Figure 8 shows the training and testing processes of (VI)CFAR-CNN detector.
During the training process, the CFAR detector detects “suspected targets” to form window slice data and records range and Doppler frequency information, and compares them with the actual range and Doppler information of the target, and if a match is found, add the label “target”; otherwise, add the label “non-target”. The multi-frame simulation constructs a training dataset consisting of window slices and their corresponding labels, which is then used for training the CNN model. During the test process, use CFAR for detection to obtain preliminary detection results, obtain window slice data based on the detection results, and then use the trained CNN model to further classify whether the window slice data are clutter or targets, and finally update the detection results to complete the detection.

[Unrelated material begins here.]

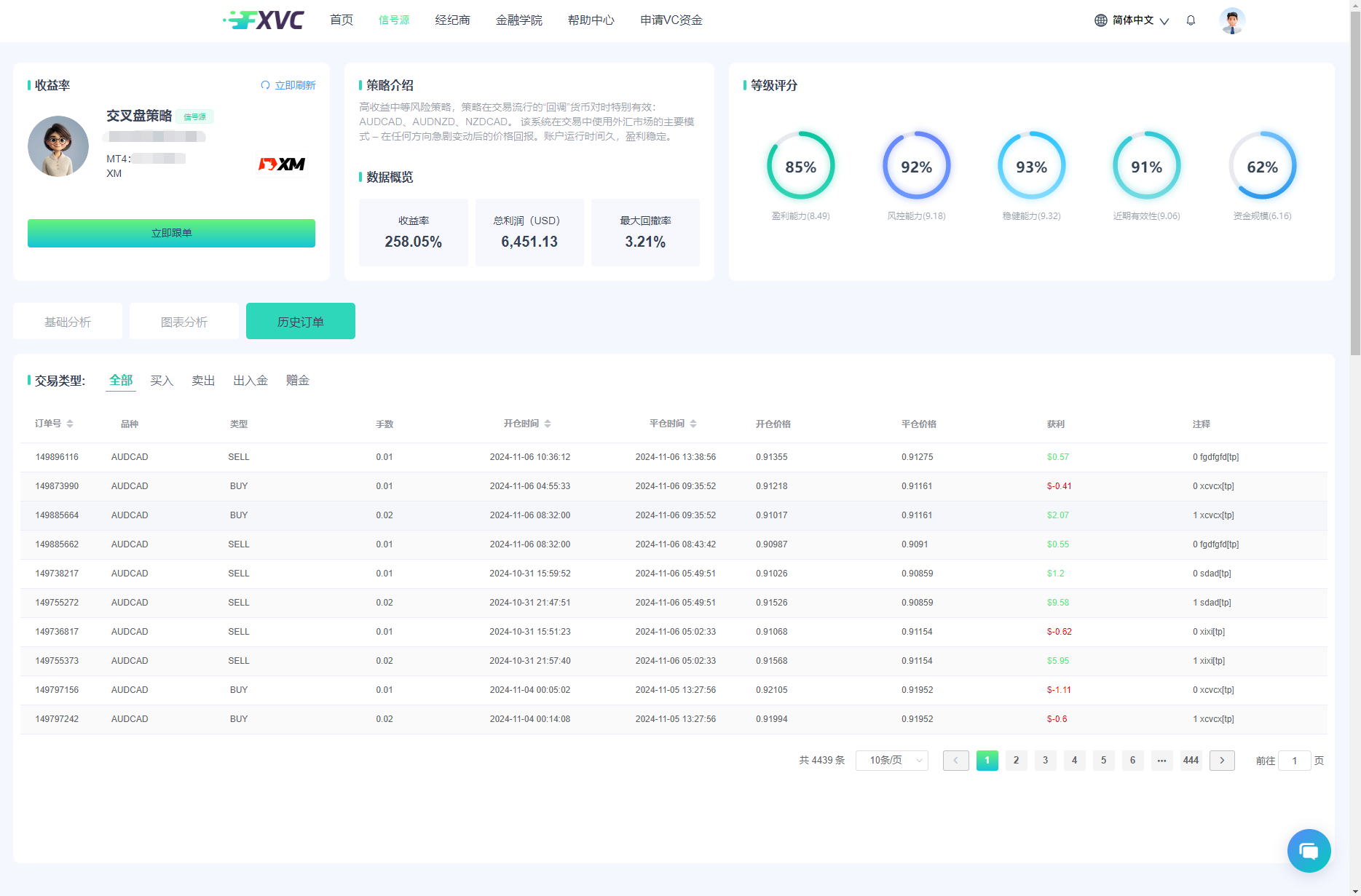Expand the pagination ellipsis for more pages
The width and height of the screenshot is (1361, 896).
[x=1161, y=761]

In the (VI)CFAR-CNN detector, the training of the CNN model is supervised by the previous level CFAR detector. Different preset false alarm probability settings of the CFAR detector will produce different window slice data, such as using preset false alarms. In the window slice data generated by the CFAR detector with a low false alarm probability, the SNR of the detected target is generally high, and the proportion of clutter data in the overall data is small; while in the window slice data generated by the CFAR detector with a high preset false alarm probability, the range of the SNR of the detected target is larger, and the clutter data account for a larger proportion of the overall data. Therefore, different preset false alarm probability settings will affect the training of the CNN model. Here, we compare the results of training and testing on window slice data generated by CFAR detectors using different preset false alarm probabilities.

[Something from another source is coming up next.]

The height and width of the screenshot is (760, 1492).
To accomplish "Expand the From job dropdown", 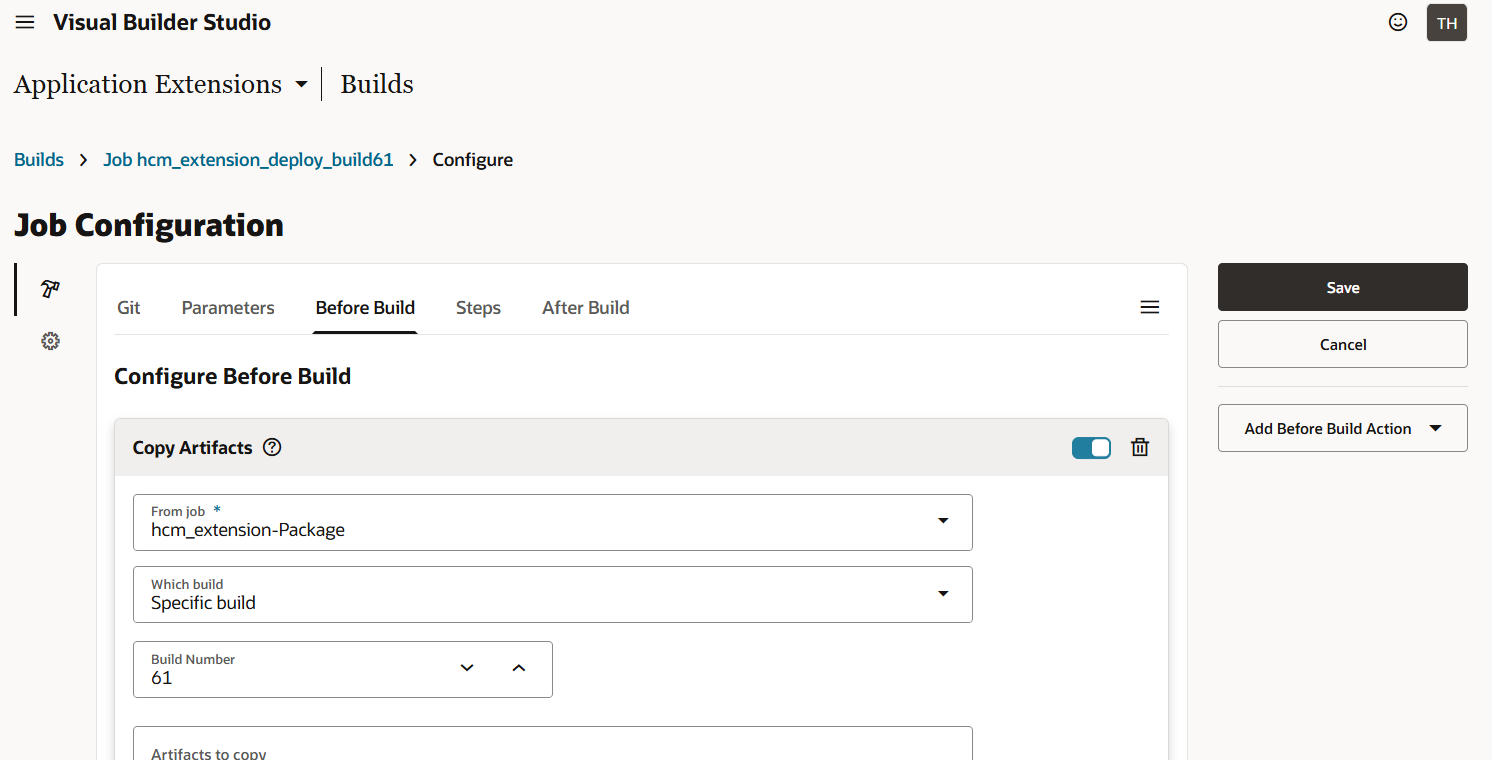I will [x=943, y=521].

We used CFAR detectors with different preset false alarm probabilities (0.001, 0.002, 0.005, 0.01, 0.02, and 0.05) to generate different window slice data, and fused the window slice data generated by the above multiple preset false alarm probabilities to obtain a fused dataset. Then, we trained and tested different CNN models using the above seven types of datasets, and calculated four evaluation indicators: classification accuracy, recall, precision, and F1 score. For the sake of fairness, each type of dataset contains 2600 clutter window slices and 1000 target window slices, of which 1/10 is used for testing and the rest is used for training. According to the performance metrics shown in
Table 4, we discovered that the CNN model trained using window slice data generated by the CFAR detector with multiple preset false alarm probabilities demonstrates a superior performance. Therefore, in subsequent experiments, we used window slice data generated by the CFAR detectors with multiple preset false alarm probabilities to train the CNN model.